On the heels of an initial request for reconsideration, the Copyright Office’s Review Board alerted counsel for Sahni that it had considered his second request for reconsideration and affirmed a previous denial of registration. In its December 2023 decision, the USCO primarily refused to register the work on the basis that it “lacks the human authorship necessary to support a copyright claim.” Specifically, it stated that despite Sahni’s claim that the work includes some human creative input, the work is not registrable, as “this human authorship cannot be distinguished or separated from the final work produced by the computer program.” And following an unsuccessful first request for reconsideration, the Review Board rejected the application on the basis that Suryast “does not contain sufficient human authorship necessary to sustain a claim to copyright.”

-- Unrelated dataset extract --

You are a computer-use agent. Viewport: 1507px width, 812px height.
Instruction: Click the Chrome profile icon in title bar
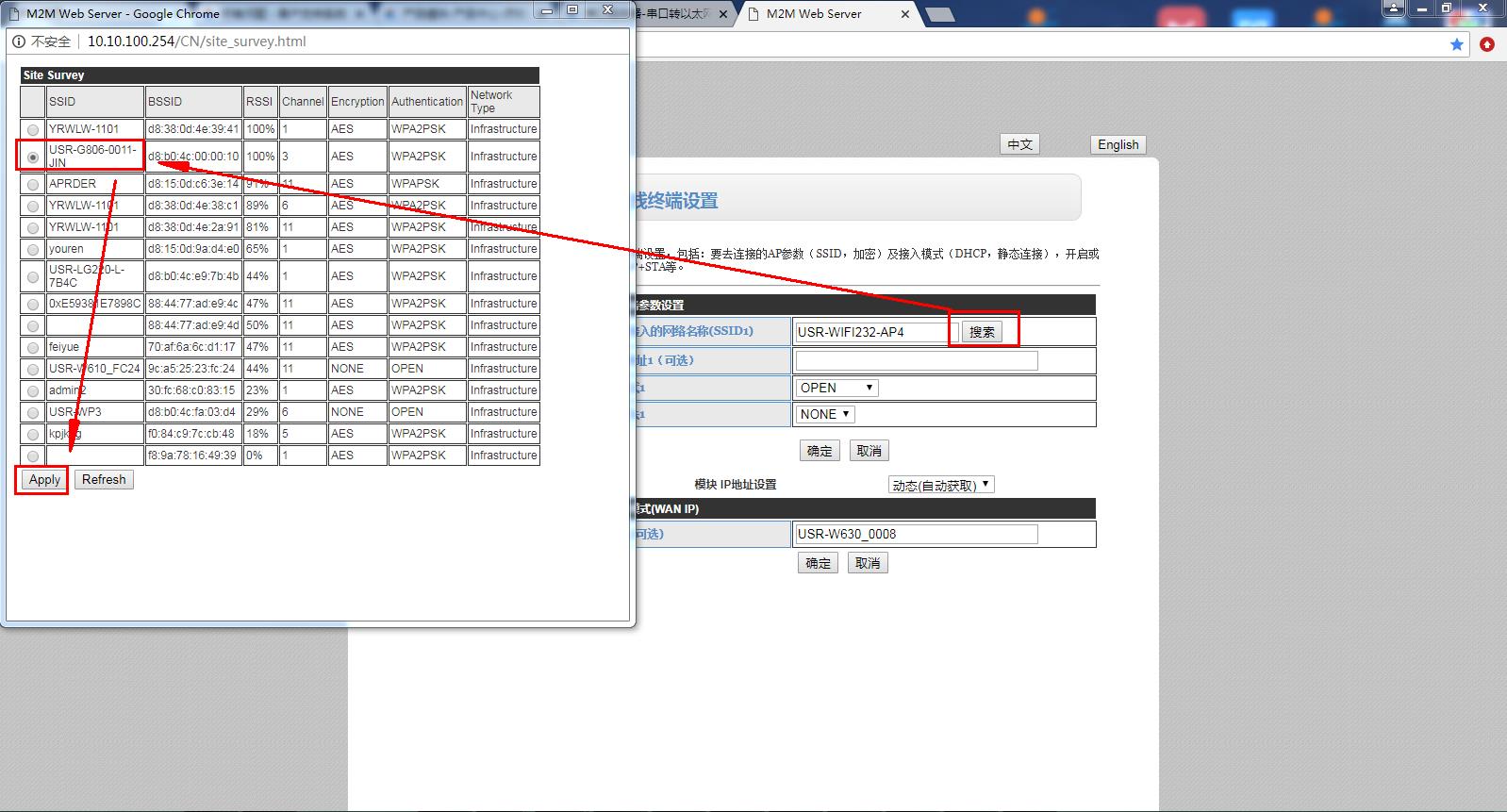coord(1394,8)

Among other things, the USCO Board determined that since Sahni only provided three inputs to RAHGAV, “the RAGHAV app, not Mr. Sahni, was responsible for determining how to interpolate the base and style images in accordance with the style transfer value,” and that “RAGHAV’s interpretation of Mr. Sahni’s photograph in the style of another painting is a function of how the model works and the images on which it was trained on – not specific contributions or instructions received from Mr. Sahni.”
As a side note, the USCO is not the only Office taking up issues on this front …
China: In a first ruling of its kind, a court in China held that an image created using an AI platform is subject to copyright protection, and thus, unauthorized use of the image amounts to infringement. That is what the Beijing Internet Court held in November in a case that centered on an image that the plaintiff – who was identified by the surname Li – created using Stable Diffusion, an AI-powered text-to-image generate. Li filed suit in Beijing in May, alleging that the defendant – an individual with the surname Liu – published the image at issue on an online platform without his authorization, thereby, engaging in copyright infringement. It is worth noting that the Beijing Internet Court is distinct from the specialized intellectual property court in China, which is sigificant, according to Andres Guadamuz, a professor in intellectual property law at the University of Sussex, who says that the former’s decisions on IP issues “can easily be reversed or ignored by other courts.”
India: In 2020, Ankit Sahni sought a copyright registration for “Suryast” (the same work as above) in India. He filed two applications for the work, listing the RAGHAV AI app as the sole author in furst first application, and himself and RAGHAV as co-authors in the second. The first application was rejected by the Copyright Office, whereas the second was granted registration in November 2020. While Sahni told Managing IP in 2020 that he anticipated that the registration “may be challenged in court due to ambiguity in the legislation and jurisprudence,” (and a year later, the Indian Copyright Office issued a notice of withdrawal, citing Sections 2(d)(iii) and Section 2(d)(vi) of the Copyright Act, which center on authorship), he, nonetheless, lauded “the act of granting recognition to an AI program as co-author of an artistic work marks the beginning of an era of change that governments across the world will be working on.”